*THE PROBLEM*.
Lines from the one with "Instruction: Open the" to the end of the material, both included: print them exactly and print nothing else. Omit the pictures.

───── EXCERPTED RECORDS

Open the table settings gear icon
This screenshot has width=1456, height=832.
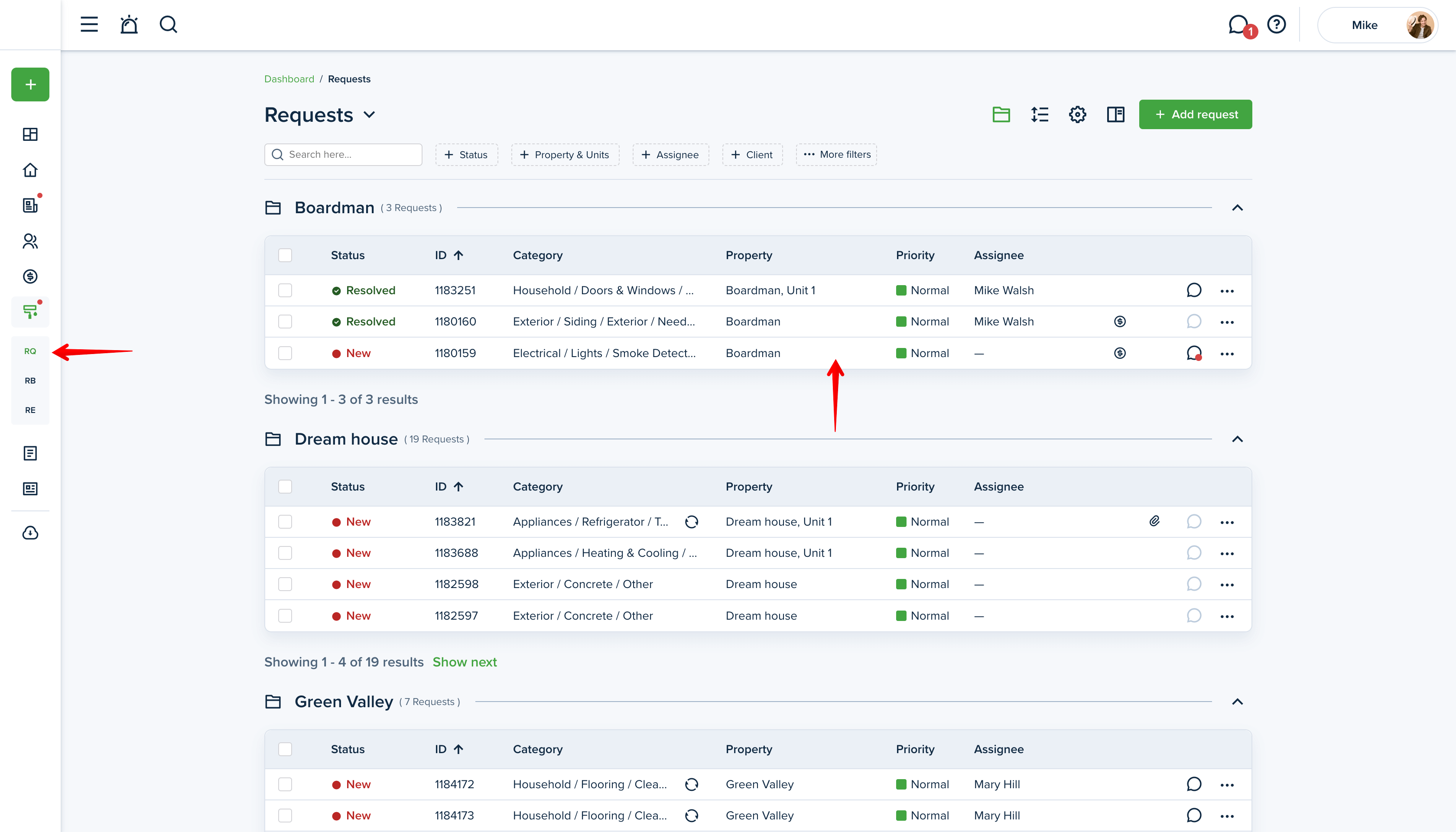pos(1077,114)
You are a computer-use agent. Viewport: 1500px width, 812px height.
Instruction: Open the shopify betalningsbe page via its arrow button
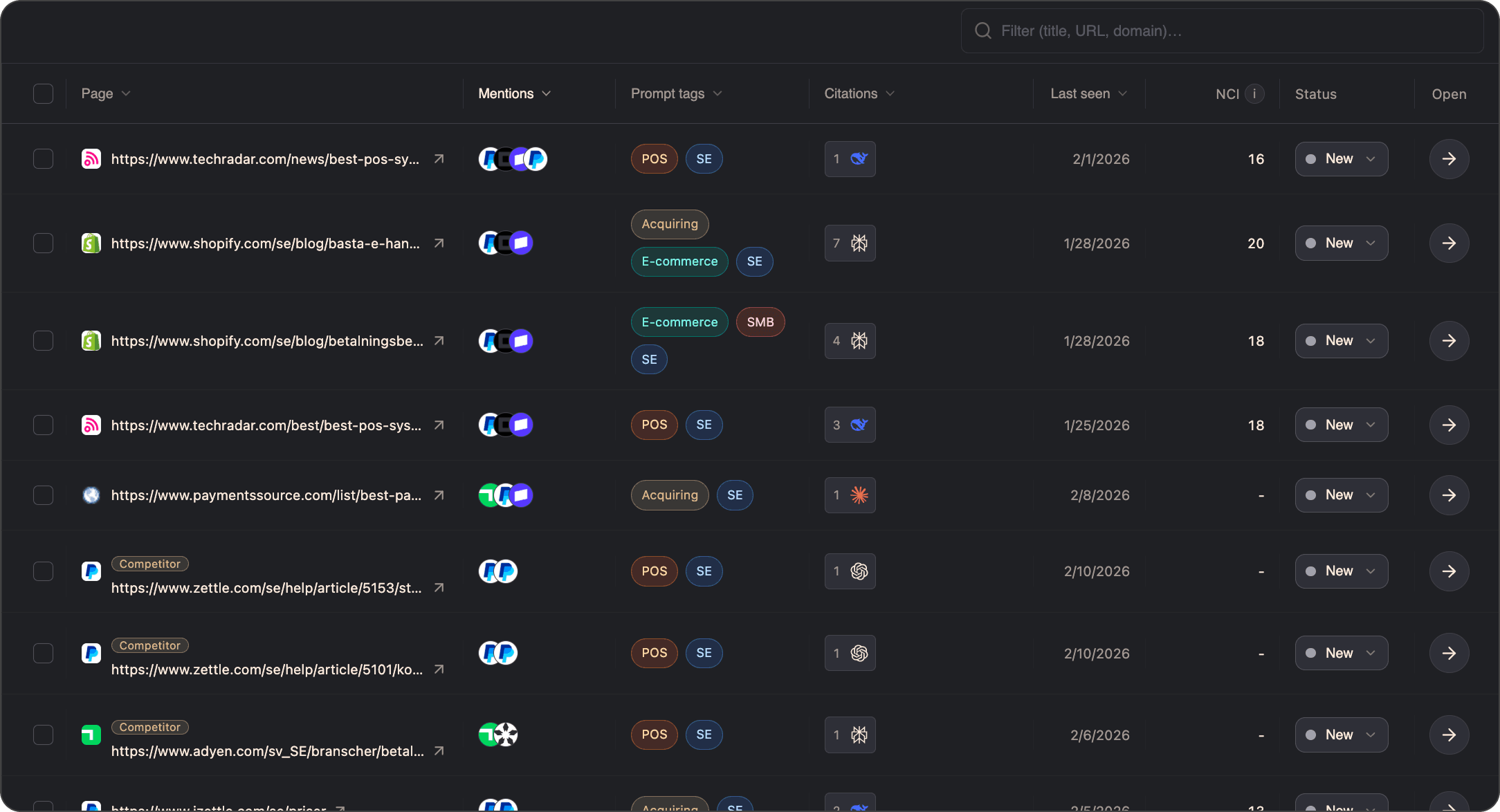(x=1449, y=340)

──────────

*TASK RESULT*.
Instruction: Open the shopify betalningsbe page via its arrow button
(x=1449, y=340)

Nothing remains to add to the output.